Tragi-comic love life of a young Australian footloose in Japan.
Instead of attending university, Noah Tuttle has come to Tokyo with a fake diploma to scratch out a living as an English teacher. In a run-down, vermin-ridden hostel, he rooms with fellow Aussie Tilly, a sickly girl unforthcoming about her past. Then there’s Mami, a rich girl who lives in a glitzy suite in her father’s high-rise hotel. Tilly longs for an idealized Pacific island, Tuvalu. Rule-eschewing Mami steals, fakes suicide and in general apes the lifestyle of a Japanese SuperFreak. Her serendipitous encounters with Noah always leave him battered, physically and/or emotionally. Both Tilly and Noah are summoned home. Noah’s father, an ex-priest, panics when Noah’s mother becomes a live-in chef for a lesbian sculptor. Tilly’s biologist father is struggling to farm lavender and preserve endangered frogs. Noah and Tilly quarrel and he returns to Tokyo without her, falling once more into Mami’s clutches, and into the money-leaching schemes of scammer entrepreneur Harry. After a lackluster tour of Tokyo’s seedier hostess bars, the action picks up when Tilly returns, to find Noah with Mami. The hostel is being slowly demolished by “Deconstructionists” and its population of stray cats decimated. (Cat lovers, beware of certain pages.) Kicked out by Tilly, Noah is squatting in a nearby apartment mysteriously vacated by their former landlady.
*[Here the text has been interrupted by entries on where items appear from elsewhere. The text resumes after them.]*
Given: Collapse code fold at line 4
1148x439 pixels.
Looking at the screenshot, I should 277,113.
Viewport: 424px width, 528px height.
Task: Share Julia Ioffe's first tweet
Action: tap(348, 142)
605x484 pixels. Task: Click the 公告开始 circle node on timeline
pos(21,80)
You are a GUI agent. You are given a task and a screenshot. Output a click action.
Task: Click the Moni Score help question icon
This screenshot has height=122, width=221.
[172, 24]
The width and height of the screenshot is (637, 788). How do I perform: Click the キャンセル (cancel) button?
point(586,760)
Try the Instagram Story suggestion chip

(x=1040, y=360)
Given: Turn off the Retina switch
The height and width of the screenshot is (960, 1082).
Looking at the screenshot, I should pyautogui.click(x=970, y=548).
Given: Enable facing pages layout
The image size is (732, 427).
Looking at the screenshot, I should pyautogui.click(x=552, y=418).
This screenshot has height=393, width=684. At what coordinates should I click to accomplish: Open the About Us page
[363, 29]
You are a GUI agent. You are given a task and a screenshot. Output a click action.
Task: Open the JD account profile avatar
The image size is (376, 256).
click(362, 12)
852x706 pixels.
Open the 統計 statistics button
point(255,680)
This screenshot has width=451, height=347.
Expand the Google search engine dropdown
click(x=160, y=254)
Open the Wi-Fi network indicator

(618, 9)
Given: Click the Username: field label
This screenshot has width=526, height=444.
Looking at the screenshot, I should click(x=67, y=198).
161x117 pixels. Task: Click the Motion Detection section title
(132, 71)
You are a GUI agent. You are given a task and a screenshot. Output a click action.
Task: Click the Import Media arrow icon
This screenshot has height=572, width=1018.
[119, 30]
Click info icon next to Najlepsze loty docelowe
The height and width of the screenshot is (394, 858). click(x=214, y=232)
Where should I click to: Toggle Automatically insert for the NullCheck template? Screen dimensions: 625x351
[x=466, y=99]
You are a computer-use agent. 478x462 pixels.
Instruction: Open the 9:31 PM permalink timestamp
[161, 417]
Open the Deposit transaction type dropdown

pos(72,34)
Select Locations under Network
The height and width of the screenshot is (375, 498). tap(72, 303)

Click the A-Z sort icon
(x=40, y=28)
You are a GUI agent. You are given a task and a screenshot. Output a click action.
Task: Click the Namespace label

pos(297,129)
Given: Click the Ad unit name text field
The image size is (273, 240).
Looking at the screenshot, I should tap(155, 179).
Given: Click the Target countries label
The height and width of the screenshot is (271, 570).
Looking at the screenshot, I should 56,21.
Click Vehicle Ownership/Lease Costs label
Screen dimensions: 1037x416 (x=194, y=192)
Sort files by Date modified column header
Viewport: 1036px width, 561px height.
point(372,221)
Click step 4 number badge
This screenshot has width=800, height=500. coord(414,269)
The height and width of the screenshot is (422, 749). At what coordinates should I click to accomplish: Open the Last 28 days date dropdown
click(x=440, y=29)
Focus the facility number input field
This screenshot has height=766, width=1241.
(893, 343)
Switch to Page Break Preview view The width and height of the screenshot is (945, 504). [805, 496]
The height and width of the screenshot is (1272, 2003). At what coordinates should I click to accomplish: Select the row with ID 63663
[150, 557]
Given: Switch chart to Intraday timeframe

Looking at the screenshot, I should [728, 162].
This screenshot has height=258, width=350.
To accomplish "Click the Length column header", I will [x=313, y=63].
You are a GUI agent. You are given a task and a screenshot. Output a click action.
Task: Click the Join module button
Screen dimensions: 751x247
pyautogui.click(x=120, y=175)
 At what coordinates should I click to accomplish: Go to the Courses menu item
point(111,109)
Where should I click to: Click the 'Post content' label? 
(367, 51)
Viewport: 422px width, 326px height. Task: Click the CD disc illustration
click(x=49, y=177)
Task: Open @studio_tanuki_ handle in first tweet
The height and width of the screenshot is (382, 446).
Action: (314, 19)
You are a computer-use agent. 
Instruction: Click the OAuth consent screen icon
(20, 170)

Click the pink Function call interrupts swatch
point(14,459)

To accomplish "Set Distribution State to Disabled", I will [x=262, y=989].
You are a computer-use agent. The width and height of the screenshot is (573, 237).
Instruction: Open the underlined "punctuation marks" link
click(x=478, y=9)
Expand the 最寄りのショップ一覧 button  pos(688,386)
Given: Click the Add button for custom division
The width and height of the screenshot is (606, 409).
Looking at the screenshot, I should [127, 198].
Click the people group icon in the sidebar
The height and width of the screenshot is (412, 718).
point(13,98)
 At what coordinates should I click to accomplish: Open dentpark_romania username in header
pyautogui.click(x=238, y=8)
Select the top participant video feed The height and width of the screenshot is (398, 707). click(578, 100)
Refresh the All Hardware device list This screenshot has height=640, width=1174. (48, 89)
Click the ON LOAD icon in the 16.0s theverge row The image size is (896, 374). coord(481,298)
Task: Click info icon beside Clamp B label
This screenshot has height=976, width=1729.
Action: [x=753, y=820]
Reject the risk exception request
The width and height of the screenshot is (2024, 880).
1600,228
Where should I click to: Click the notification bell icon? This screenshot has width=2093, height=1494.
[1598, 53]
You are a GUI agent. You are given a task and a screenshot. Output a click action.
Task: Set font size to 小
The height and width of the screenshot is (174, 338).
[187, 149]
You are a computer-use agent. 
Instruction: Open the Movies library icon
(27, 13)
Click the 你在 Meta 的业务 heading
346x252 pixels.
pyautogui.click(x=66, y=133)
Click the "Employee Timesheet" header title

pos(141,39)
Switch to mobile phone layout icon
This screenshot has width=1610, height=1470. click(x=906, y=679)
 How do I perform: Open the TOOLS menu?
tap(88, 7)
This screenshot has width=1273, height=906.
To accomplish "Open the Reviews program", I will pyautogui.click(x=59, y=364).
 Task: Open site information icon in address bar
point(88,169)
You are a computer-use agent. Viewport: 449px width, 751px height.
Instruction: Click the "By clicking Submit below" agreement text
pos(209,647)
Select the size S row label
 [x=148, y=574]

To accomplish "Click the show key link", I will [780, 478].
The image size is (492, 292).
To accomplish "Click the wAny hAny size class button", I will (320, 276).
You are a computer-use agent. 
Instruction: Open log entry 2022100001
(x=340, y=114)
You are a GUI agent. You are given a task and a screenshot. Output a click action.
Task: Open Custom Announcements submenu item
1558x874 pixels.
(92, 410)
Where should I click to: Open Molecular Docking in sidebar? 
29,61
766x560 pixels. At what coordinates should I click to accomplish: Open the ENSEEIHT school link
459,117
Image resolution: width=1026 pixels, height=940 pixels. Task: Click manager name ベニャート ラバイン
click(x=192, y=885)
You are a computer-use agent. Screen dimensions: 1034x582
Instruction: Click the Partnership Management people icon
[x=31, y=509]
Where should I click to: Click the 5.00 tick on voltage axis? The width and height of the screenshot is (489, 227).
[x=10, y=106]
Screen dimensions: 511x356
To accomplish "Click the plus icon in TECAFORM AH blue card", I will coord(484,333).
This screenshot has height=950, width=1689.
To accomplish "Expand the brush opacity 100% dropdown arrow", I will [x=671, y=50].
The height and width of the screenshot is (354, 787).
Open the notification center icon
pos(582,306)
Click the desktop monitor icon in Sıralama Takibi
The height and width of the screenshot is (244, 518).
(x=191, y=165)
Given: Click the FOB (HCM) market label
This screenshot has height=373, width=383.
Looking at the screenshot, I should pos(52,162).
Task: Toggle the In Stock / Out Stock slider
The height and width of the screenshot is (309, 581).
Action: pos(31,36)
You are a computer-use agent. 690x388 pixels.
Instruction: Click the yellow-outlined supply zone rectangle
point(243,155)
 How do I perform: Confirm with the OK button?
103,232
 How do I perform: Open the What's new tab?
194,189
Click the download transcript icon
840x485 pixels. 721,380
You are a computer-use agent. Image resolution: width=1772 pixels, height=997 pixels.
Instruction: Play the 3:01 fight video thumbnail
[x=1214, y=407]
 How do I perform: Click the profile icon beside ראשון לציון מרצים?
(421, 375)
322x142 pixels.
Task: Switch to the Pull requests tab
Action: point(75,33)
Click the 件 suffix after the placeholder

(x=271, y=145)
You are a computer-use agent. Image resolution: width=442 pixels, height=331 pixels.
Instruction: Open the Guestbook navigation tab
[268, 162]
Justifiably horrified by the cat carnage, Tilly decamps for Australia for good. (We’ll learn later that her illness was not anorexia, but leukemia.) Mami is collared for shoplifting and goes into family-enforced exile, while Noah becomes embroiled in a marijuana operation with former hostel mate Phillip, a now disfigured ex-model who had “the sort of jaw that propped up whole lines of cologne.” Against his better instincts, Noah embraces Mami as his own personal Tuvalu. The ending, intended to be ambiguous, will not be if “rules” of character consistency hold true.
Redeemed from jejune first-novel fatuousness by apt imagery and pervasive wit.